Changing Gears
The intricate design present in biological systems never ceases to amaze. A few months ago I wrote about molecular motors present in biological cells and how they are giving insight to researchers in nanotechnology, either providing them with improved motor designs or actual devices to use in driving man-made miniature machines. In addition, Fuz Rana’s recently released book, The Cell’s Design, is filled with examples of similar biochemical design taken from all areas of cell function.
Scientists have known for some time about the design of the flagellum, the tiny corkscrew-like propeller and motor that some bacteria use for locomotion. With a stator, rotor, shaft, bushings, and a universal joint, this microscopic motor looks a lot like those that engineers design for running our home appliances, such as refrigerators and vacuum cleaners.

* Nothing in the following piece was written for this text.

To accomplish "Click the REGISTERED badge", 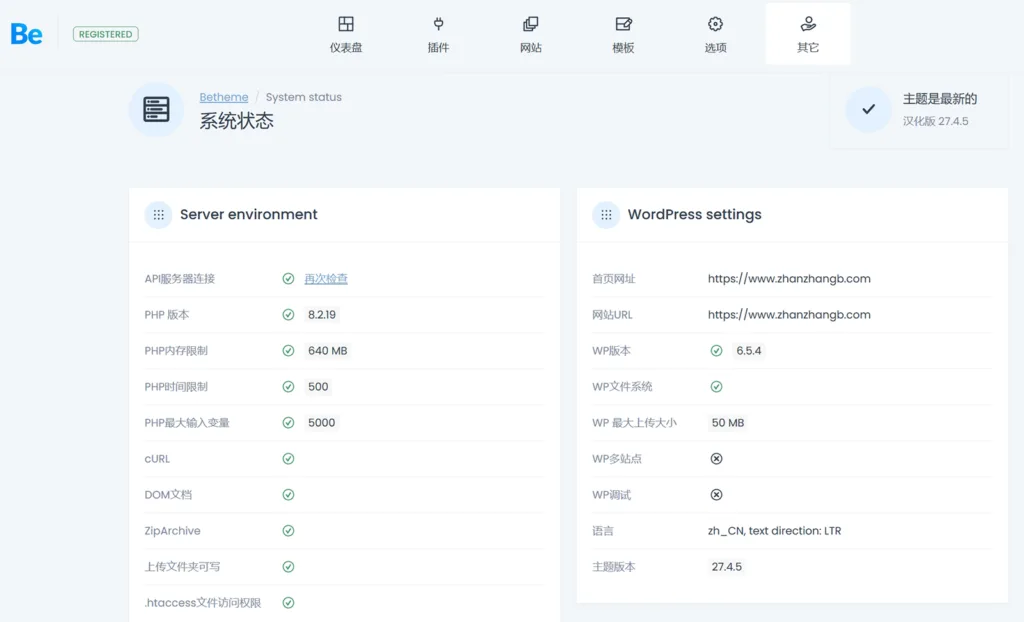I will tap(106, 34).
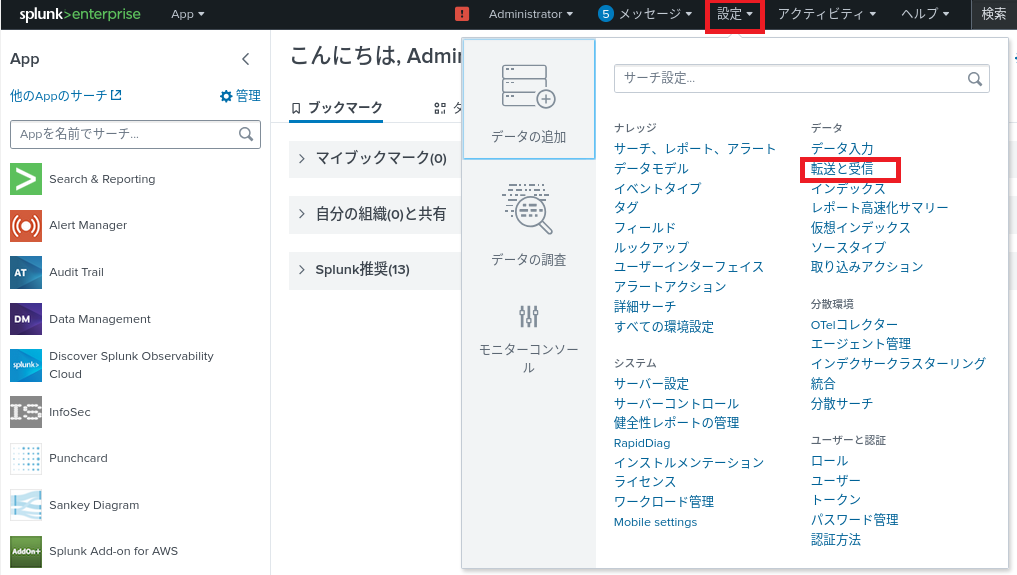Screen dimensions: 1017x575
Task: Click the 転送と受信 link
Action: click(842, 169)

Recently, researchers discovered that the flagellum motor in the bacterium Bacillus subtilis also has a clutch that allows the rotor to disengage. Reporting in the latest issue of Science (see a press release here), a research team from Indiana University Bloomington and Harvard University led by biologist Daniel Kearns learned of this capability by accident. Kearns and colleagues were actually interested in how B. subtilis ceased its wandering activity when it took up residence in stationary assemblages called biofilms. The stability of a biofilm can be jeopardized if the flagella continued to spin. Understanding biofilm formation may prove useful in combating infections.
When the scientists realized that a particular protein, EpsE, was involved in repressing the flagellar motion, they proposed two possible explanations. One was that the EpsE acted as a brake, locking up the moving and nonmoving parts; the other was that EpsE worked like a clutch, disengaging the parts from each other. They were able to devise an experiment where the tail end of the flagellum was attached to a glass slide. They observed what happened in the presence and absence of EpsE. Since the cells stopped but could still rotate passively in the presence of EpsE, they concluded that it functioned as a clutch.
“We think it’s pretty cool that evolving bacteria and human engineers arrived at a similar solution to the same problem,” said Kearns. “How do you temporarily stop a motor once it gets going?”
Their press release concluded: “The discovery may give nanotechnologists ideas about how to regulate tiny engines of their own creation. The flagellum is one of nature’s smallest and most powerful motors—ones like those produced by B. subtilis can rotate more than 200 times per second, driven by 1,400 piconewton-nanometers of torque. That’s quite a bit of (miniature) horsepower for a machine whose width stretches only a few dozen nanometers.”
While these scientists attribute this remarkable capability to an evolutionary process, in light of the superior design in evidence, it seems far more likely that it reveals the hand of a Master Designer.